EXERCISE BRIEF |
Below is a listing. Write out exactly its lines between the one holding "Click the red" and the one holding "The width and", inclusive.

--- RECORDS SUPPLIED Enclosed Below ---

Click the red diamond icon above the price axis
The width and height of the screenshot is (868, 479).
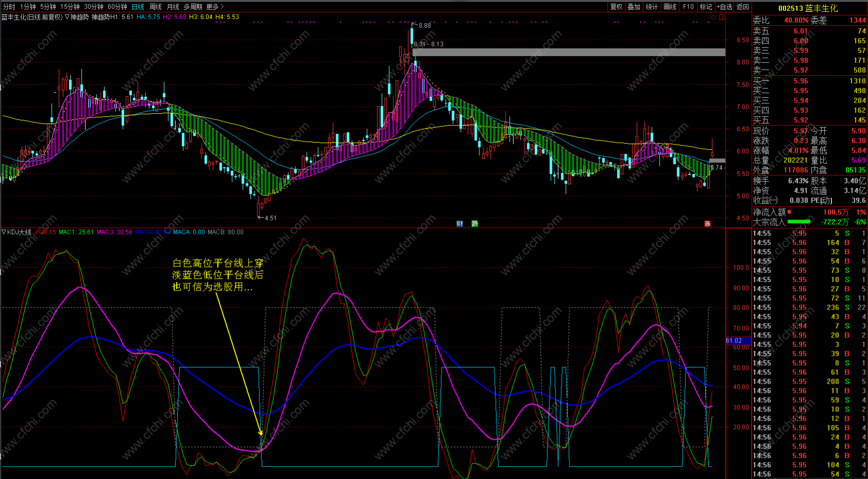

--- End of Enclosed RECORDS SUPPLIED ---
--- RECORDS SUPPLIED Enclosed Below ---

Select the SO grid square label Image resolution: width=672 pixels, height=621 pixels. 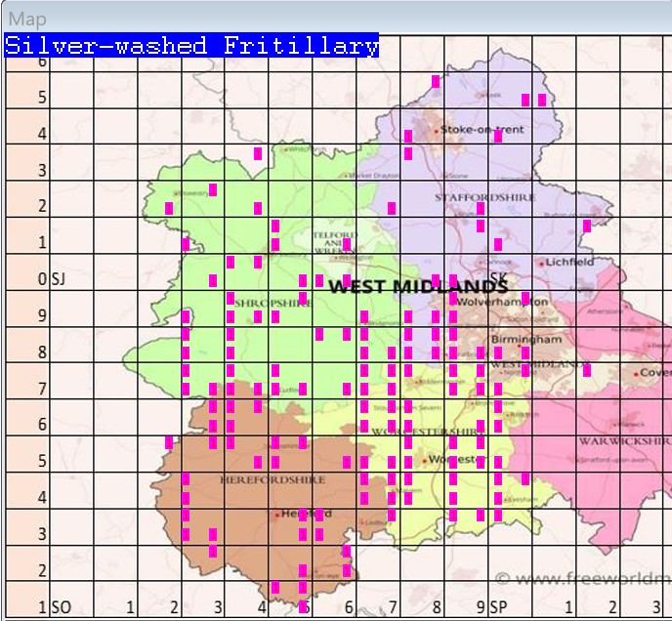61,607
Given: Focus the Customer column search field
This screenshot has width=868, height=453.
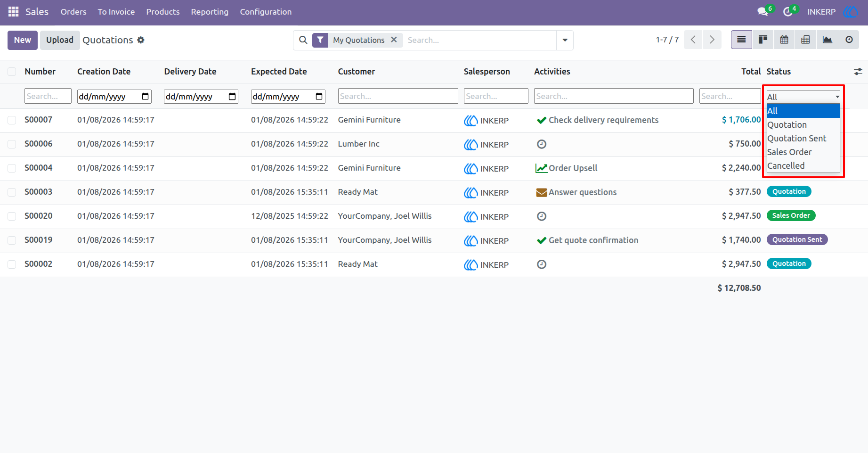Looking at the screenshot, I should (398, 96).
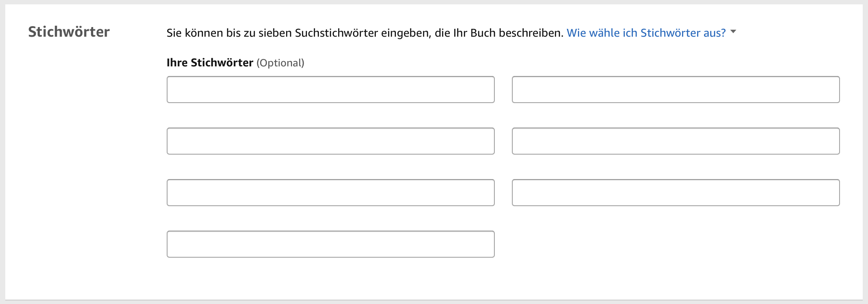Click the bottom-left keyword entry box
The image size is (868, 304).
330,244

--- End of Enclosed RECORDS SUPPLIED ---
--- RECORDS SUPPLIED Enclosed Below ---

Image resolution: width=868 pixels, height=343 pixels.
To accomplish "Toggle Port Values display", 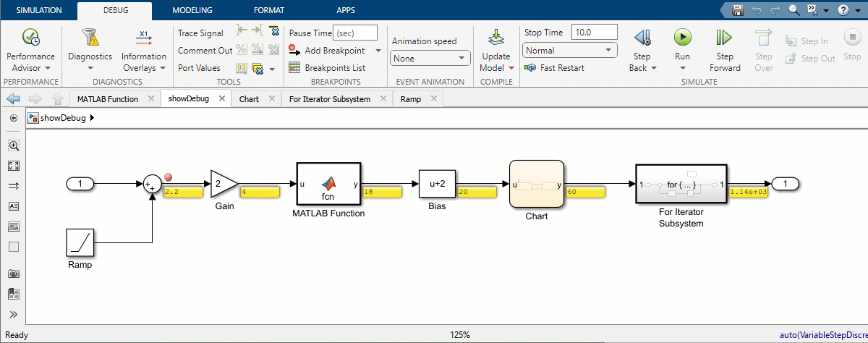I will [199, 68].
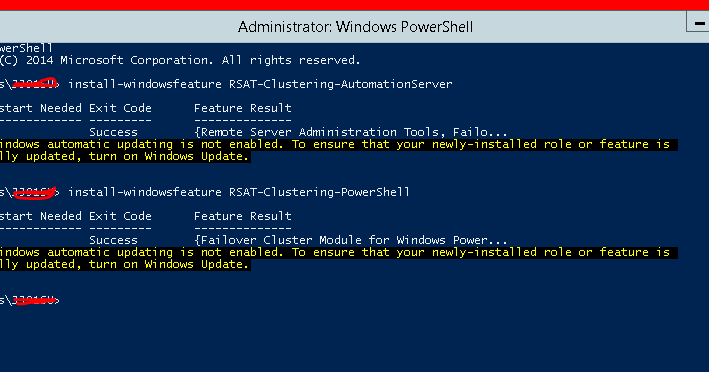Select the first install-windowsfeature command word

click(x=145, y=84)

--- End of Enclosed RECORDS SUPPLIED ---

EXERCISE SOLUTION |
Click the red diamond icon above the price axis
The width and height of the screenshot is (868, 479).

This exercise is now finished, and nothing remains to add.